::: ФРАГМЕНТ ТЕКСТА :::

Кактус Леонова. Записки япониста о важном и разном - страница 6



Но мы отвлеклись от Зои. Спрашиваю у нее, пока нас везут на скорой к стоматологу: что она пишет в своих тетрадочках, книгу? Зоя говорит, что делает заметки, конспектирует, учится медицине. Потому что поступила сюда совсем безграмотной в этом плане, совсем ничего не знала. Говорю: «У вас какие-то курсы дистанционные?» – представляя что-то типа TED, а она отвечает: «Я Малышеву конспектирую и доктора Мясникова. Столько нового…»

Другая бабушка – Ирина Петровна с красивой фамилией Воздвиженская. Она даже собирала как-то обитателей больницы в общей комнате, где рассказывала историю своей семьи. Но, говорят, было неинтересно. Ирина Петровна похожа на птицу: у нее крючковатый нос, впалый рот (зубов она тоже не носит) и абсолютно безумные глаза, суровый взгляд шизофреника. Раньше она работала научным сотрудником – литературоведом и библиотекарем, и видимо поэтому не разрешает брать книги из игровой комнаты, не заполнив формуляра. Понятное дело, что никаких формуляров там нет. Но основное занятие, а точнее даже миссия, Ирины Петровны – это охрана кулера. Она сидит рядом с ним, и если кто-то, недайбог!, будет наливать воду, пока горит красная лампочка, она строгим голосом кричит: «Не наливайте! Вы что, не видите, что горит красная лампочка?! Это значит работает кипятильник! Вы же не наливаете чай из чайника, когда он кипит?! Вы его сломаете!»

::: ПОКАЗАННЫЕ ДАННЫЕ :::

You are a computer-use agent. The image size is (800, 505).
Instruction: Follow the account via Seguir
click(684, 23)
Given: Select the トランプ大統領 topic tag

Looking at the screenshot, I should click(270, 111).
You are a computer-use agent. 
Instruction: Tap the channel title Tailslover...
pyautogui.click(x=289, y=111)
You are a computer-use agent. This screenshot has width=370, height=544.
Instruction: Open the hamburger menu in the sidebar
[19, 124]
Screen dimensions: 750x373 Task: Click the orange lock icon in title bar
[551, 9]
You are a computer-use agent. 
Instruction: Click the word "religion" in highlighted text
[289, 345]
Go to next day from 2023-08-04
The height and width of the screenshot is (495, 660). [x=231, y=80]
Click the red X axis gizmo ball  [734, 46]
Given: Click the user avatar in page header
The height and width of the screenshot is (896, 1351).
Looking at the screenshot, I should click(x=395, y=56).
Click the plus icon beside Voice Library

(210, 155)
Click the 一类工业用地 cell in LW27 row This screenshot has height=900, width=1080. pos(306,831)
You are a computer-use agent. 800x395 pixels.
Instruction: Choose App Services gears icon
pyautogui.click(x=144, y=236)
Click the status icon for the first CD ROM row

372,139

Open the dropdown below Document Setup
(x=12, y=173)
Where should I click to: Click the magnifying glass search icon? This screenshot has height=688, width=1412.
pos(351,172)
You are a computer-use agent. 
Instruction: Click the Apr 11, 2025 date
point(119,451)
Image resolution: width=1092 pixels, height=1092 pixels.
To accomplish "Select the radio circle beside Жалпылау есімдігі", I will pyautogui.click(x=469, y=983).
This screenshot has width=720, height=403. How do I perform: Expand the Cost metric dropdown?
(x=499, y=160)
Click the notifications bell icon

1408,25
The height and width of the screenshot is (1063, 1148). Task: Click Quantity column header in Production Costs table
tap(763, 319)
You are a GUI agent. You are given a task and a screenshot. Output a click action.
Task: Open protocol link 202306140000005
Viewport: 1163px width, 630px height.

:::

ПРИМЕНИТЕ ПРОЧИТАННОЕ
1. Перескажите короче или в виде списка абзац фрагмента, который начинается словами «Другая бабушка – Ирина Петровна», и сохраните его основные факты.
2. Изложите содержание фрагмента в двух предложениях.
Эти данные никак не связаны с фрагментом текста.

РЕШЕНИЯ ЗАДАНИЙ
1.
- Ирина Петровна Воздвиженская — ещё одна бабушка в больнице. Однажды она собрала обитателей больницы в общей комнате и рассказала историю своей семьи, но, говорят, было неинтересно.
- Она похожа на птицу: у неё крючковатый нос, впалый рот (зубов она не носит), безумные глаза и суровый взгляд.
- Раньше она работала научным сотрудником, литературоведом и библиотекарем. Она не разрешает брать книги из игровой комнаты без формуляра, хотя формуляров там нет.
- Её главная миссия — охрана кулера. Она сидит рядом с ним и строго кричит на тех, кто наливает воду при горящей красной лампочке: в это время работает кипятильник, и кулер можно сломать.

2. По дороге к стоматологу на скорой Зоя рассказывает, что конспектирует Малышеву и доктора Мясникова и так учится медицине, потому что поступила сюда, совсем ничего в этом не зная. Другая бабушка, Ирина Петровна Воздвиженская, бывший литературовед и библиотекарь, не даёт брать книги из игровой комнаты без формуляра, а её главная миссия — охранять кулер от тех, кто наливает воду при горящей красной лампочке.